**Work request:** Where the word "computer" appears in a line below, copy the whole line.

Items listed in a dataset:
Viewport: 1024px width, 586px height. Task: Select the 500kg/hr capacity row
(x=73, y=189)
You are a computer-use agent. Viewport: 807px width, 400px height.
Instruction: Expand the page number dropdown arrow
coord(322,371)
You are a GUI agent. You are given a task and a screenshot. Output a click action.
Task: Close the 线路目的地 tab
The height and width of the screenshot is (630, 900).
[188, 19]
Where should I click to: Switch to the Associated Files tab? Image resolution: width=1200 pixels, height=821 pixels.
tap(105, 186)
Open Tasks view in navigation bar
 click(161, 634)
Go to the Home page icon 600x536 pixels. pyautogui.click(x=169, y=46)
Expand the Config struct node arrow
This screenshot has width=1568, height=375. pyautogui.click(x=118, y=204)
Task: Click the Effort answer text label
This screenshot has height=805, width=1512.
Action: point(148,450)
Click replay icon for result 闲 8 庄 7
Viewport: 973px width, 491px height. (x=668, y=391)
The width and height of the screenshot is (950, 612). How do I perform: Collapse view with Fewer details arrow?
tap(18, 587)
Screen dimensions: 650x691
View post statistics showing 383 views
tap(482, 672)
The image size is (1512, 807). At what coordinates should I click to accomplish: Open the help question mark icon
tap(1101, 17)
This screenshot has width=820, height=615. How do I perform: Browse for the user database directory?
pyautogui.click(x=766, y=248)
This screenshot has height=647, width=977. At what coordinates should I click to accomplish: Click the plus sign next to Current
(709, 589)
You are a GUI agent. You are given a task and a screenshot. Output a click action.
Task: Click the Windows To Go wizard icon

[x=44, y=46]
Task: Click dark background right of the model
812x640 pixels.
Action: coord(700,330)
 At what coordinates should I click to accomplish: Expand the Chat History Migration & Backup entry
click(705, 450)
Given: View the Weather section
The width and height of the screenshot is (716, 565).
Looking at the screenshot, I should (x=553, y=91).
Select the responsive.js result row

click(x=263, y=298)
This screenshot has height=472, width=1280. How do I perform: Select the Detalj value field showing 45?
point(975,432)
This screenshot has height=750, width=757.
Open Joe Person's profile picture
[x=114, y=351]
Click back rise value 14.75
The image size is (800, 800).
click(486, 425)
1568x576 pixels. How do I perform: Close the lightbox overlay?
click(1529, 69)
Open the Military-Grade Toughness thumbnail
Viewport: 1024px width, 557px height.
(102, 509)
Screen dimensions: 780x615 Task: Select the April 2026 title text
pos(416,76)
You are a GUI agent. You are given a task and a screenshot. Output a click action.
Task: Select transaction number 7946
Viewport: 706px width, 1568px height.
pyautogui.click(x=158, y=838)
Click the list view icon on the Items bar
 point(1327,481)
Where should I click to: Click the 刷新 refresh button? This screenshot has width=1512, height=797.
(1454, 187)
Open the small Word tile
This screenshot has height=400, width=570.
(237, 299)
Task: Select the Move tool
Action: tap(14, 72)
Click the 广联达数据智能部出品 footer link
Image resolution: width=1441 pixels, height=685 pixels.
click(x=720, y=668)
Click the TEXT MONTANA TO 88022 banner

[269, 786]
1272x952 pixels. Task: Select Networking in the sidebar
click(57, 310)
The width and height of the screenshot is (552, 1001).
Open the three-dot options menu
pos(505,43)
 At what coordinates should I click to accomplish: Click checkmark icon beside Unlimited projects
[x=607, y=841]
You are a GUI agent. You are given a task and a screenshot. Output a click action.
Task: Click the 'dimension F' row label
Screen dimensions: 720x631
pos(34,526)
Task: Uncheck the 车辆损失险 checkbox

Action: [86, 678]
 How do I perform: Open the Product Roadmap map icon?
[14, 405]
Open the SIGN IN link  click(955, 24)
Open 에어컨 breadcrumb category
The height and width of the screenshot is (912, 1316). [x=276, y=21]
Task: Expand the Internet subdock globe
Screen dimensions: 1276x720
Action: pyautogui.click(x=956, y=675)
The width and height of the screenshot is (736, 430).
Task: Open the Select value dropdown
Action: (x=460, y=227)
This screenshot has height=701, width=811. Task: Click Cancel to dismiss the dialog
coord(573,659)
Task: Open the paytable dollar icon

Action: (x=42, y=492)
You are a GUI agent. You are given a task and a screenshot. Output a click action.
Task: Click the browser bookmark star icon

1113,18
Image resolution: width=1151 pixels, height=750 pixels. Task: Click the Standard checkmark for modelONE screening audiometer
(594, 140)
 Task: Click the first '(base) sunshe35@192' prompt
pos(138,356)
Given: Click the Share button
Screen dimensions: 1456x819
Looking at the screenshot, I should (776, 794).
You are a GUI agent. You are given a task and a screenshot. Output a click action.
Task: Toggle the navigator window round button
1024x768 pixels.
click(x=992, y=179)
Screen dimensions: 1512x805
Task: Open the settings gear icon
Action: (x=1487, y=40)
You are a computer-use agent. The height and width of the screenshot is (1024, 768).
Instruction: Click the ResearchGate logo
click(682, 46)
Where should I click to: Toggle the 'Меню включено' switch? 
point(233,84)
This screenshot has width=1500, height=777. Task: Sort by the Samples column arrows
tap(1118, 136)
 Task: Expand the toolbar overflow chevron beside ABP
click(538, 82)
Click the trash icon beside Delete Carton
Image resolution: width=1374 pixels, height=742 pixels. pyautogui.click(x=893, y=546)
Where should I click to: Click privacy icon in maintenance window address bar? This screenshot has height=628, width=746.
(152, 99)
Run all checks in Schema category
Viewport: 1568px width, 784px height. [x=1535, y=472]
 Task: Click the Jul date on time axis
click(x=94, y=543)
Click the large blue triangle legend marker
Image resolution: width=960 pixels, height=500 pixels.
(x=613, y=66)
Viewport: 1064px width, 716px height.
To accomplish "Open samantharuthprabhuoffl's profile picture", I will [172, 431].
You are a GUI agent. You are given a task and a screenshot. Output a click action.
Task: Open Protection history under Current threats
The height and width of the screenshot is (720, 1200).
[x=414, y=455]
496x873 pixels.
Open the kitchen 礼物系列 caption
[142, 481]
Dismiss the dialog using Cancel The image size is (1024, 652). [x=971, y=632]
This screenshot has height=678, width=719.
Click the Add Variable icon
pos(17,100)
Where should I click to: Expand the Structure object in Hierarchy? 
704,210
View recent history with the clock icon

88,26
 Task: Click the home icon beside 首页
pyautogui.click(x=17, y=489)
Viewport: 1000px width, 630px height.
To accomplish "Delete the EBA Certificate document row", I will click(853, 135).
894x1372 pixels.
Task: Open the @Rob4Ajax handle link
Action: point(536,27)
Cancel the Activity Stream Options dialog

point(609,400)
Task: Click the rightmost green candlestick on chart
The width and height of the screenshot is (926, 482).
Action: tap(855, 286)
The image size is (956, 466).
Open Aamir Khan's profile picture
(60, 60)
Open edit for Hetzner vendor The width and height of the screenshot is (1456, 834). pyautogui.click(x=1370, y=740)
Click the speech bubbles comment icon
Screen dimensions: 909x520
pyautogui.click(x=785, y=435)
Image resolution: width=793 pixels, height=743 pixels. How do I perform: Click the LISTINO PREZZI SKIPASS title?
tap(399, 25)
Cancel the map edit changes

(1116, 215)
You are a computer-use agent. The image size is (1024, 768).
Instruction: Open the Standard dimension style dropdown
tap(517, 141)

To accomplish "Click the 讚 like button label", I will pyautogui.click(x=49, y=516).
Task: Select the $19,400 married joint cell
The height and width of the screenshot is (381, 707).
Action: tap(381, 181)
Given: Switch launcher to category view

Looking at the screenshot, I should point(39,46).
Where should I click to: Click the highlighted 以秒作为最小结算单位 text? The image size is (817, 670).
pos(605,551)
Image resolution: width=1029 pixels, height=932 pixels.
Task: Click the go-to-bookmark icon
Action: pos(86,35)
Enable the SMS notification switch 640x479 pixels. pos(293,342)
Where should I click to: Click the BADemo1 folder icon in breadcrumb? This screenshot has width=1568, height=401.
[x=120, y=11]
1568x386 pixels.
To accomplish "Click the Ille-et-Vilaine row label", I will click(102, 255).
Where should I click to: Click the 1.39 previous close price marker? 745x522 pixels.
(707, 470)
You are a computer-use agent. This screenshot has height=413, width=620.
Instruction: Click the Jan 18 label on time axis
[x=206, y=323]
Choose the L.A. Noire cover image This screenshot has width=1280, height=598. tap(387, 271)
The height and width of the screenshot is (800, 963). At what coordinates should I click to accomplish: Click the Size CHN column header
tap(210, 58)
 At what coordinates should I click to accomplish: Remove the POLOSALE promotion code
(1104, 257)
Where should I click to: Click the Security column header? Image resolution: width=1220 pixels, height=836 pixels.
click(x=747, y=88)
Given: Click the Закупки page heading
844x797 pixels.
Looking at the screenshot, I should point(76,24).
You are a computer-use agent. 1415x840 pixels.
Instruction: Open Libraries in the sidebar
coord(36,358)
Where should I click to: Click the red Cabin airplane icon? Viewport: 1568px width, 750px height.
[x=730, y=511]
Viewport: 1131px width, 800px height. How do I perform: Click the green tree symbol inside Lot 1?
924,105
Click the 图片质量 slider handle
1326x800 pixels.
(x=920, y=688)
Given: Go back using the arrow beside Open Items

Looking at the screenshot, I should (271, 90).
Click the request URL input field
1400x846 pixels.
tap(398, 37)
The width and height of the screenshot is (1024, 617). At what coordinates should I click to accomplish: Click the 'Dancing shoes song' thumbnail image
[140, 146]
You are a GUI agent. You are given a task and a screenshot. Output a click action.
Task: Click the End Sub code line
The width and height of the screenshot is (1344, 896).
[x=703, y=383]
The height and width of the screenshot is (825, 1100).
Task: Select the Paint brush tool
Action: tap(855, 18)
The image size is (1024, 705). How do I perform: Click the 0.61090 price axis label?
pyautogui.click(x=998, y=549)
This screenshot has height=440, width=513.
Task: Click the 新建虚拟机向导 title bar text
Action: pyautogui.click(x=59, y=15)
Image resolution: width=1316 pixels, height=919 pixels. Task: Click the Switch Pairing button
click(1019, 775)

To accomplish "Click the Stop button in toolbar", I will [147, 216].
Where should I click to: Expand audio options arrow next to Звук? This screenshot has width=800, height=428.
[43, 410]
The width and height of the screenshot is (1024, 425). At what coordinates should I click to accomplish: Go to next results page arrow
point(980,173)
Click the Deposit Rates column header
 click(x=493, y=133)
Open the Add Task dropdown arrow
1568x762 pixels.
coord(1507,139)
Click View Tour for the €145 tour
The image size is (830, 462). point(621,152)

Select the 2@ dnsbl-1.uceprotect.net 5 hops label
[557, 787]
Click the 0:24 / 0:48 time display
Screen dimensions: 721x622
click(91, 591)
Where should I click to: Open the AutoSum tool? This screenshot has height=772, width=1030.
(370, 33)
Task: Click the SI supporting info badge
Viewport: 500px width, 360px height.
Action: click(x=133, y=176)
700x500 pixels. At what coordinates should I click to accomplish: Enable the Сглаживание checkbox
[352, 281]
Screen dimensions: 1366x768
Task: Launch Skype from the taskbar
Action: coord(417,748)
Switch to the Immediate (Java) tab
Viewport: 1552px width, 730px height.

**Solution to the problem:**
You are a computer-use agent. Viewport: 807px width, 400px height.
You are a computer-use agent. The height and width of the screenshot is (1024, 768).
You are a computer-use agent. The image size is (1024, 768).
You are a computer-use agent. This screenshot has height=413, width=620.
You are a computer-use agent. 1415x840 pixels.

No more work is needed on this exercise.